## Task directions
Below are some records. Return exactly the lines from the one with "Given: Expand the user_id_dimension property" to the one with "The height and", and nothing else.

START Information provided

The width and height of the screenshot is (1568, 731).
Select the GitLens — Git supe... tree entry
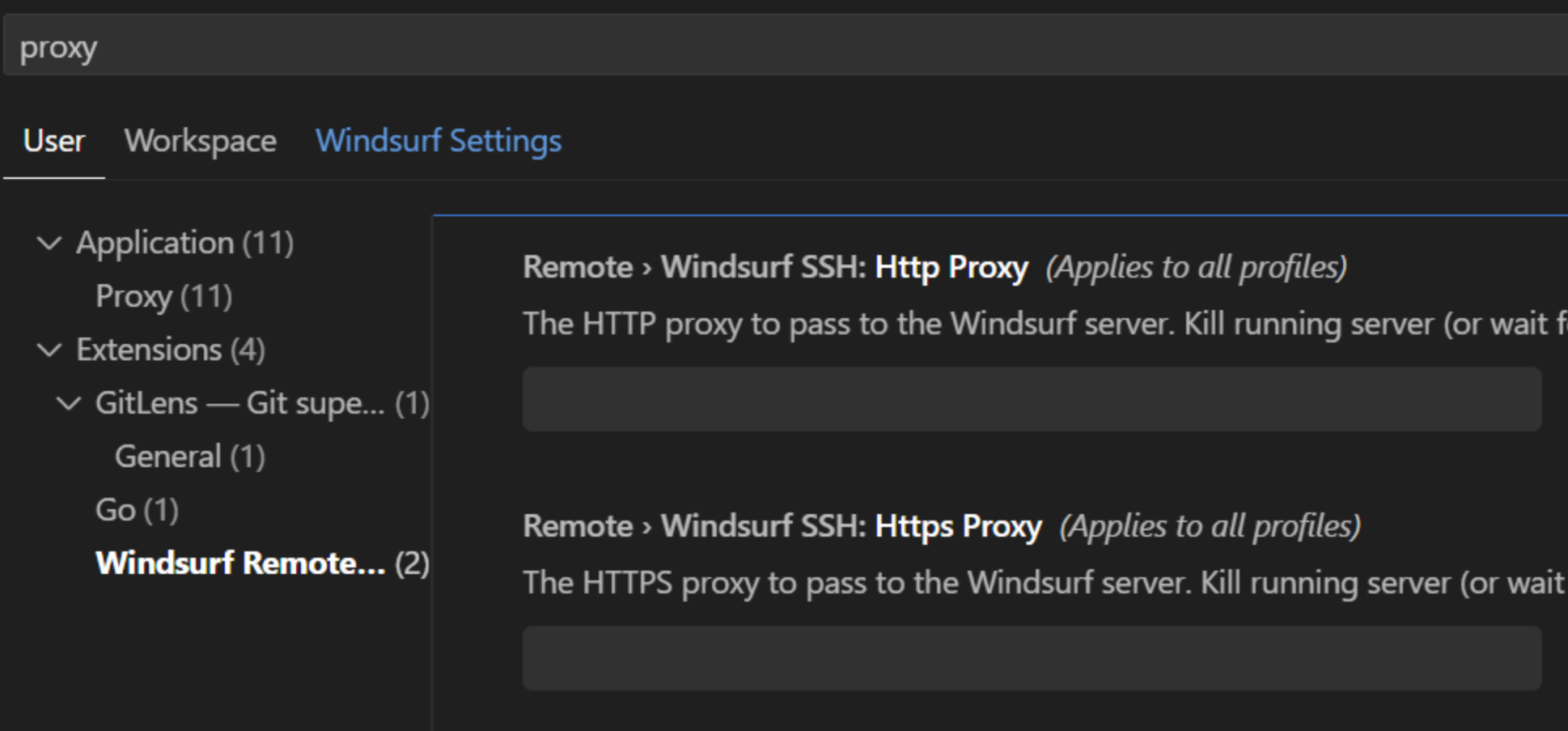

END Information provided
START Information provided

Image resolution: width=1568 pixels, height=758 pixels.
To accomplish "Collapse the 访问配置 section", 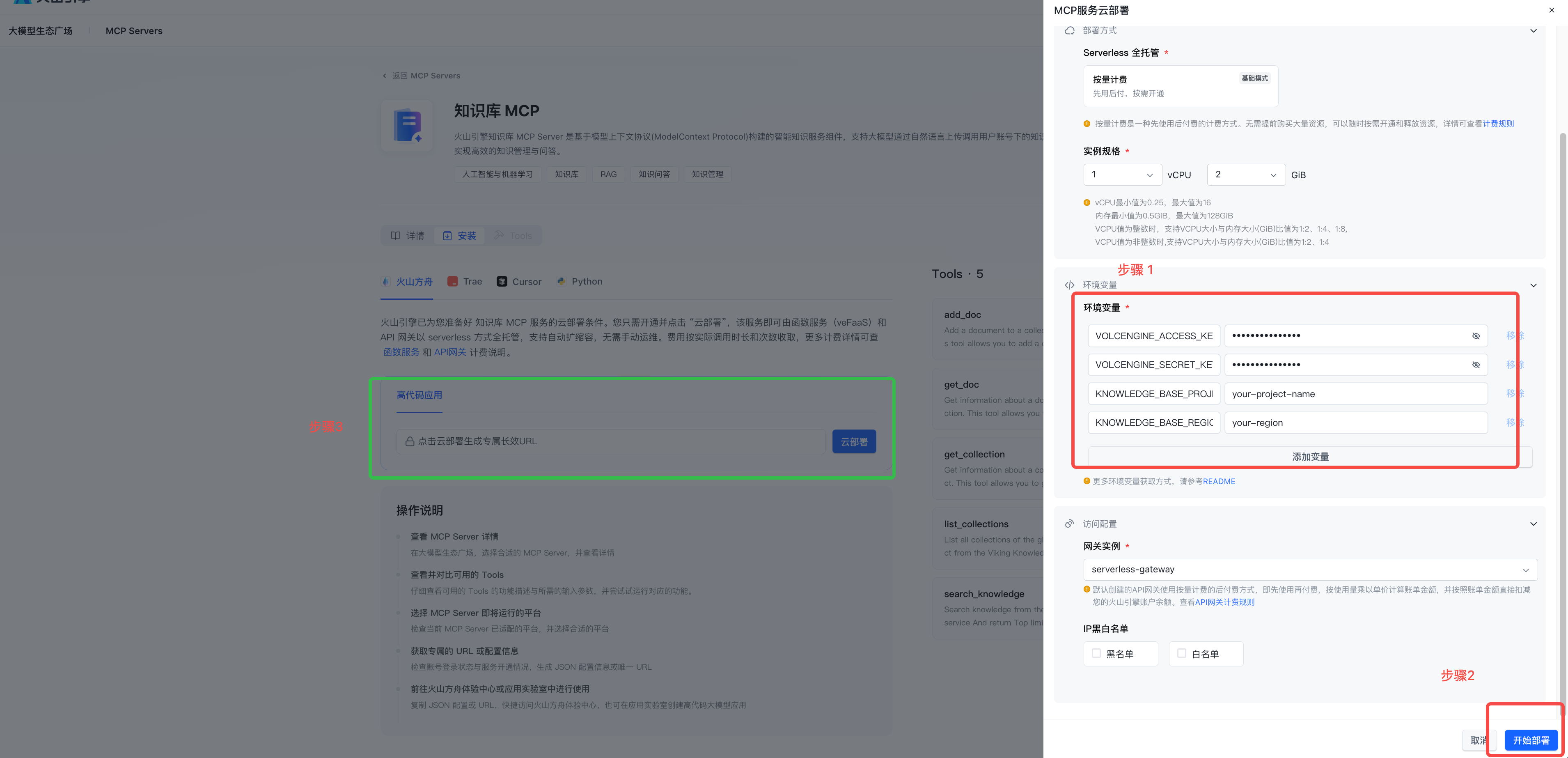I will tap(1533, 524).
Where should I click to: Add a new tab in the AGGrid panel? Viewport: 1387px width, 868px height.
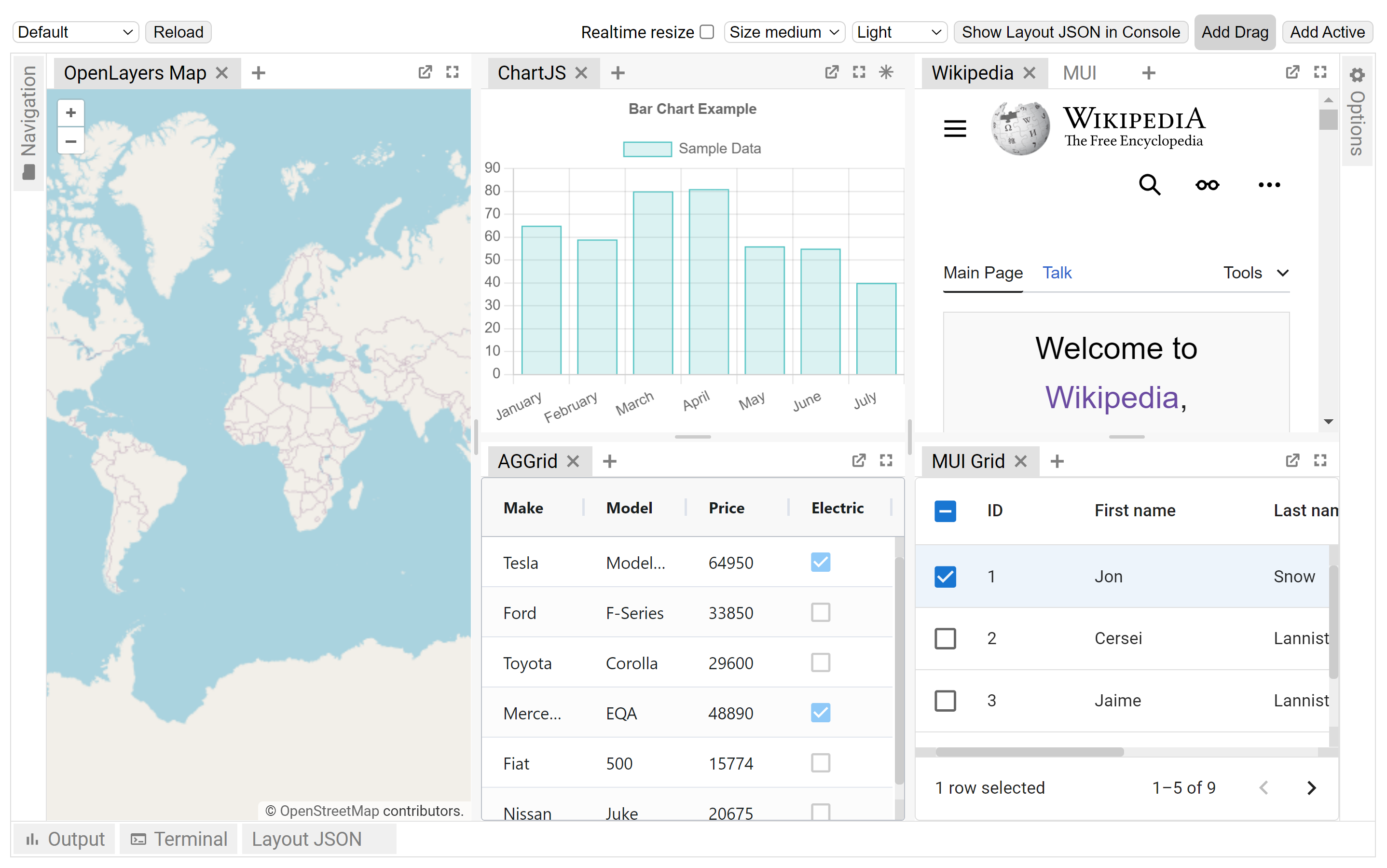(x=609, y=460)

END Information provided
START Information provided

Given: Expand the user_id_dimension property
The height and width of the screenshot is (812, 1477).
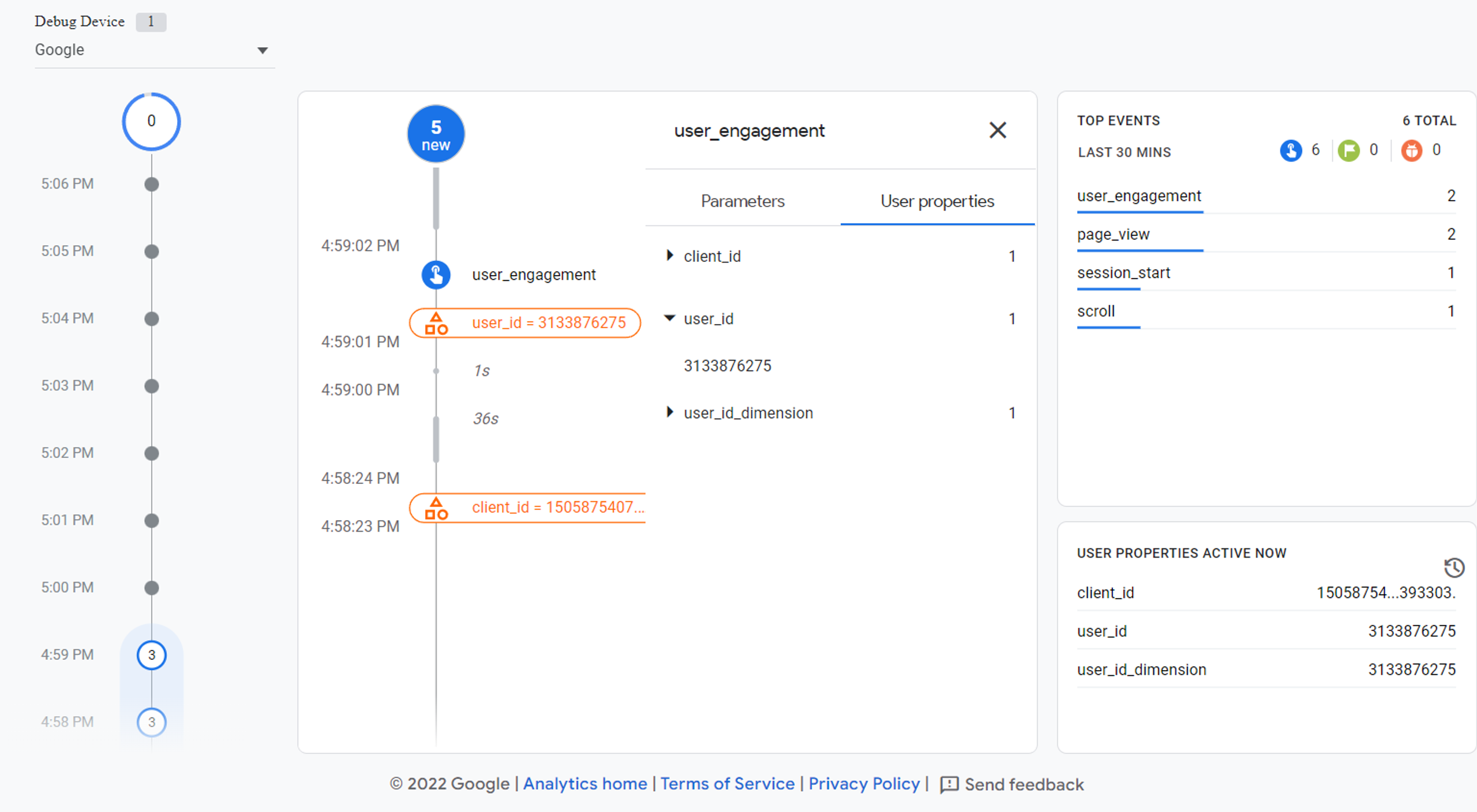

END Information provided

## Written solution
Given: Expand the user_id_dimension property
The height and width of the screenshot is (812, 1477).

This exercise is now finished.